Grace’s mom opened the door and let them both inside.
Grace ran straight to her tap shoes, thinking — for the twentieth time, at least — how lucky she was to have been wearing them when her mom stole her. She got them on in no time, too. It was easy with these tap shoes, because they fit. Just lace them up and dance.
But then she decided to take a minute to run into her bedroom and put on the new blue dress. She’d never danced in a dress before, and she wanted to see how it would feel. She slid it over her head, liking the soft feel of the cloth.
Then she looked at herself in the mirror, and drew in a loud breath.
“I look pretty,” she said out loud.
It wasn’t just the dress, but the dress definitely finished off the look.
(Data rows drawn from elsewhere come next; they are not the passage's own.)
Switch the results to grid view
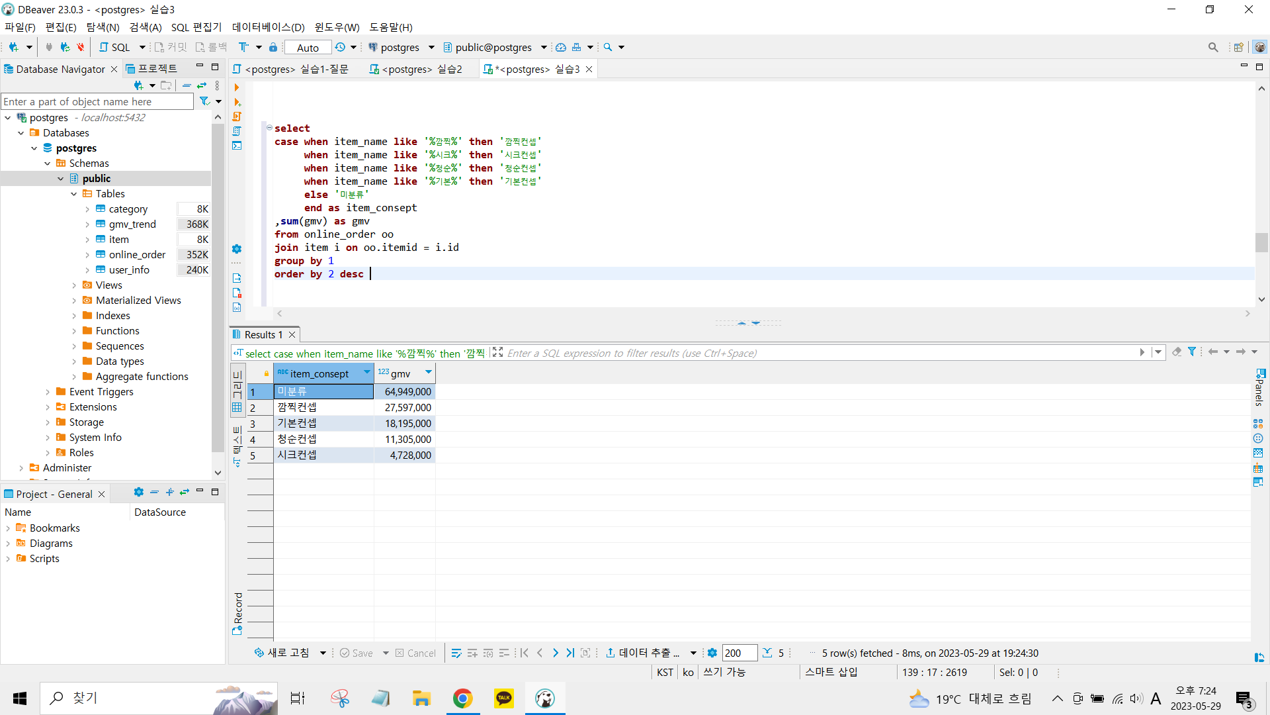Screen dimensions: 1270x715 tap(237, 390)
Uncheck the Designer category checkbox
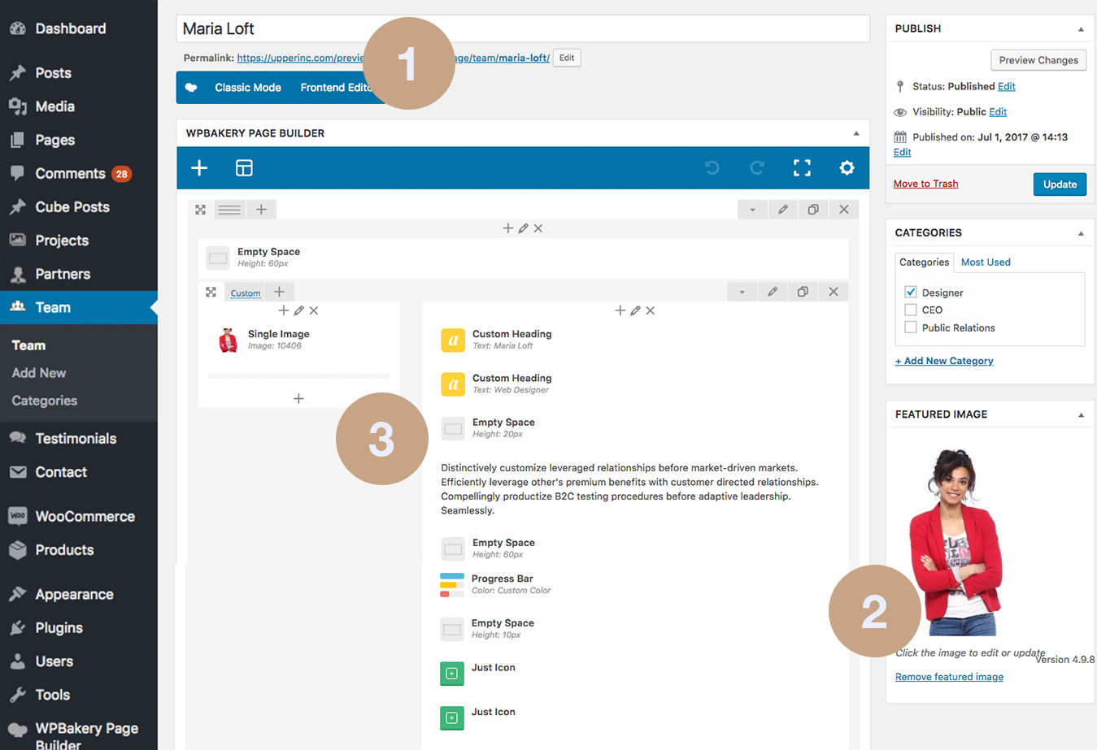The width and height of the screenshot is (1097, 750). (x=911, y=293)
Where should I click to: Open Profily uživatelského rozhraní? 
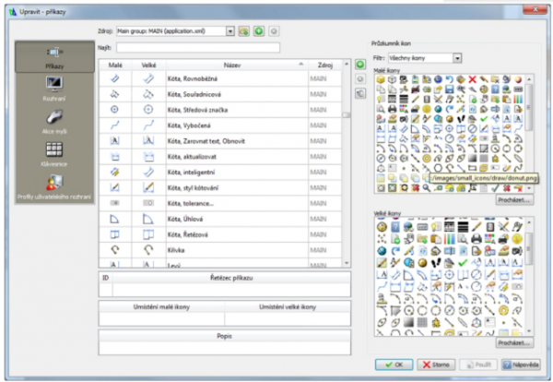(53, 186)
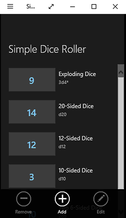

The dress took the newish haircut, and the nails (Rayleen had fixed the one she’d lost) and turned them into a package of…well…pretty. And there was another thing, but Grace was only just now noticing it. She’d lost weight, without even meaning to. Without even trying. Must have been all those hours of dance practice.
She smiled at herself in the mirror, which she had never done before, then ran into the kitchen to dance.
Grace’s mom was sitting on the coffee table lighting a cigarette, and she made a face when Grace began tapping on the kitchen linoleum.
“Whatever happened to smoking outside?” Grace asked, making a similar face.
“I need to keep an eye on you every minute. Do you have to do that tapping thing? The noise is giving me a headache.”
“Yes, I have to do it,” Grace said, without missing a step. “I have to do it for hours a day. I have a performing thingy coming up, and I want to be good.”
“It’s giving me a headache.”
“You said that already. I have to go to Rayleen’s and get my pajamas.”
“We’ve been through this.”
“I’m not sleeping in my clothes again tonight. I need my pajamas.”
“You can call her when she gets home and ask her to put them out in the hall. Since when do you need to dance for hours a day? You never did before.”